Detailed Genome analysis of a few key plant species
At the present time, it is still prohibitively expensive to sequence all plant genomes since many are large and complex
(Table 1). The current cost is approximately $0.09 per base pair. At this price, a
finished (99.99% accuracy) sequence for wheat would cost $1.44 billion. The National Human
Genome Research Institute intends to develop sequencing technology
in the next decade that will produce complete genome sequences for $1,000 each. Until then, the most efficient use of
NPGI resources will be to develop a set of draft sequences for the gene-rich regions of key plant species,
building on the concept derived from the first five years that reference
genomes are essential genomics tools.
Criteria for selection of plant species for sequencing will minimally include the
following considerations: (1) Experimental tractability; (2) Complexity of genome
structure; (3) Potential for serving as a reference; and (4) Usefulness of
the sequence information to advance plant science.
|Size of sample plant genomes
(M base pair)
Genome analysis resources for a broad spectrum of plants of biological and economic importance
The majority of plants will not be candidates for detailed genome analysis in the next five years. In these
cases, research needs can be met by the development of deep genetic and physical maps, Expressed
Sequence Tags (ESTs) and Bacterial Artificial Chromosome (BAC) libraries. BAC libraries are relatively
inexpensive to construct and are useful to many researchers who work on unique plant systems and to all
researchers for comparative genomics research. A recently developed process called “Targeted
Comparative Sequencing” uses BAC libraries as a promising tool to
provide insight into genome evolution. ESTs prepared for unique cell types or plants grown under specific conditions are especially useful to
identify networks of genes involved in specialized plant processes such as production of secondary
metabolites or responses to specific stimuli.
Understanding the structural basis for plant genome organization
Plants are well suited for studying the structural basis of complex genome organization.
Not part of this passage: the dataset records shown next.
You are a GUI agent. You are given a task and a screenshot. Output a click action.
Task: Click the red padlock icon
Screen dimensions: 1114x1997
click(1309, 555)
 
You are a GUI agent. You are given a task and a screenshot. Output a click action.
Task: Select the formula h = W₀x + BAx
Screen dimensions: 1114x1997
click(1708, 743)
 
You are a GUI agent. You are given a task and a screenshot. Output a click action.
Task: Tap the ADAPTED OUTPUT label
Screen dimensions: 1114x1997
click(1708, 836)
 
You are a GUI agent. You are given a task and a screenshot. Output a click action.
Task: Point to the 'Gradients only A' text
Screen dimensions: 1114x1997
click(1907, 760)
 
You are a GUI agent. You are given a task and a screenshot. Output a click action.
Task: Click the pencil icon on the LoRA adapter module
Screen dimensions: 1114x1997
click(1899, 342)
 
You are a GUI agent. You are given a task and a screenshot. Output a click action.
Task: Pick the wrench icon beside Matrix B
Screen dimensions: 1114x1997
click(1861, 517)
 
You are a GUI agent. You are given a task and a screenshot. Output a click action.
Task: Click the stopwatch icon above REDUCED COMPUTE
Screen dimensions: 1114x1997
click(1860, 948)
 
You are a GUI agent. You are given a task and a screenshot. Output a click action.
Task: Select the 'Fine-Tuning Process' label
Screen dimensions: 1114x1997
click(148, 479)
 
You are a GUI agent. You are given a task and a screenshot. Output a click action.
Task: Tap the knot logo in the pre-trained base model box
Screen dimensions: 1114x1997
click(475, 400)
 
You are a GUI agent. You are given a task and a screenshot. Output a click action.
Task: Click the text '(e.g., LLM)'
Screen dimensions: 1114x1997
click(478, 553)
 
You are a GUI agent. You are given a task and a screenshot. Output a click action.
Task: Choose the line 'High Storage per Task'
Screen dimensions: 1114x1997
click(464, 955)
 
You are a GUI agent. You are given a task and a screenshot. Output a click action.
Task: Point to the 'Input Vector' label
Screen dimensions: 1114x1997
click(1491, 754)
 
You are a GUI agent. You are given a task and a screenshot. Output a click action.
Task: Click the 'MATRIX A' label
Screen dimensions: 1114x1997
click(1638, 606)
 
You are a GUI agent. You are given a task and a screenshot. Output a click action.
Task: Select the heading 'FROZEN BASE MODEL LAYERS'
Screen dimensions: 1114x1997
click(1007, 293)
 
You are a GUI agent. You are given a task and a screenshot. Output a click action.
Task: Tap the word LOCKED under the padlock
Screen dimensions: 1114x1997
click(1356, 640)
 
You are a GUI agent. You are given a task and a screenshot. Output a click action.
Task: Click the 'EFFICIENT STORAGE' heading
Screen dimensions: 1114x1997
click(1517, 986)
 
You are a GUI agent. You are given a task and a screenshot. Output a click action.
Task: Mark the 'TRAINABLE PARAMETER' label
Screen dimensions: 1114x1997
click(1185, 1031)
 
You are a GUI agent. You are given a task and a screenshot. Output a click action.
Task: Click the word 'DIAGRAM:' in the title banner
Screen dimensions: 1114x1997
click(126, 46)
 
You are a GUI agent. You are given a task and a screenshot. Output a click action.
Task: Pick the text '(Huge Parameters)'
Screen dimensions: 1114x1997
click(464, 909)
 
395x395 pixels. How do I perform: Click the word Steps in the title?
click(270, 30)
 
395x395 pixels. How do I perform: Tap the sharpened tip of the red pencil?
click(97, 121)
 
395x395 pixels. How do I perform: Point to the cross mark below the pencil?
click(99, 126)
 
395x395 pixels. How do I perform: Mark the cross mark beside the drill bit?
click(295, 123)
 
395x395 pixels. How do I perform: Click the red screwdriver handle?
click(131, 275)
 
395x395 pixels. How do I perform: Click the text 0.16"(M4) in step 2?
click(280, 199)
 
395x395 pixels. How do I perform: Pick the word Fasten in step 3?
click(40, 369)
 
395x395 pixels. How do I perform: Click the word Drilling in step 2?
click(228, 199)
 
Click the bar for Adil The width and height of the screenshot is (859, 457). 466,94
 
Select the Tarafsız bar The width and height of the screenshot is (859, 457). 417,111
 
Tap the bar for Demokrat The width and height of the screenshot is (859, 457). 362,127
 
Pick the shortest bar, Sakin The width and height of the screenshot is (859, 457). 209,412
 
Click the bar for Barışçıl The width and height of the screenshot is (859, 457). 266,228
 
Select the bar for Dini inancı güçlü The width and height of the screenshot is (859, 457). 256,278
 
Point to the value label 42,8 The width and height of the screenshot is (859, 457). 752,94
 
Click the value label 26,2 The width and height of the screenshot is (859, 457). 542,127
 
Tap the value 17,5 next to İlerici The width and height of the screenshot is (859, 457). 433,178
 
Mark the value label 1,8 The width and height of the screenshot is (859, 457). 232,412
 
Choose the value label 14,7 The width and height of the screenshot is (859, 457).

Genome
organization contains a record of the evolutionary history of the plant. Thus, comparison of select
examples can reveal the processes that led to the current structure and organization of plant genomes. In
the next few years, additional genome sequences, EST sequences, and other structural genomics resources
will become available. These resources will make it possible to generate detailed, comparative maps for
finding all genes and regulatory sequences, and studying genome evolution across a broad range of
plants. Comparative studies will increase our understanding of the relationships between genome
structure and organization and allow us to begin to ask major unanswered questions in plant
sciences, such as:
Impact of domestication on genome structure and vice
versa: Plant genomes, especially those of cultivated plants, are often radically different from other eukaryotic genomes, both in structure and in
organization. It is likely that many of these differences reflect the strong selection applied during
domestication over thousands of years. During domestication, whole genome duplication, segmental
genome duplication or loss, and genome rearrangements have occurred in a number of crop plants.
Understanding the basic biology of the domestication process will help researchers develop rational
strategies for future crop improvement.
Role of subgenomes in
allopolyploids: Many plants are hybrids of two or more progenitor plants, called
“allopolyploids”. For example, bread wheat (Triticum
aestivum) contains three ancestral genomes termed A, B and D. The D genome, is derived from
Aegilops tauschii, and contains genes for bread quality. Having
sequence information of these genomes would provide scientists with the tools to understand how diverse
genomes combine to generate new plant species.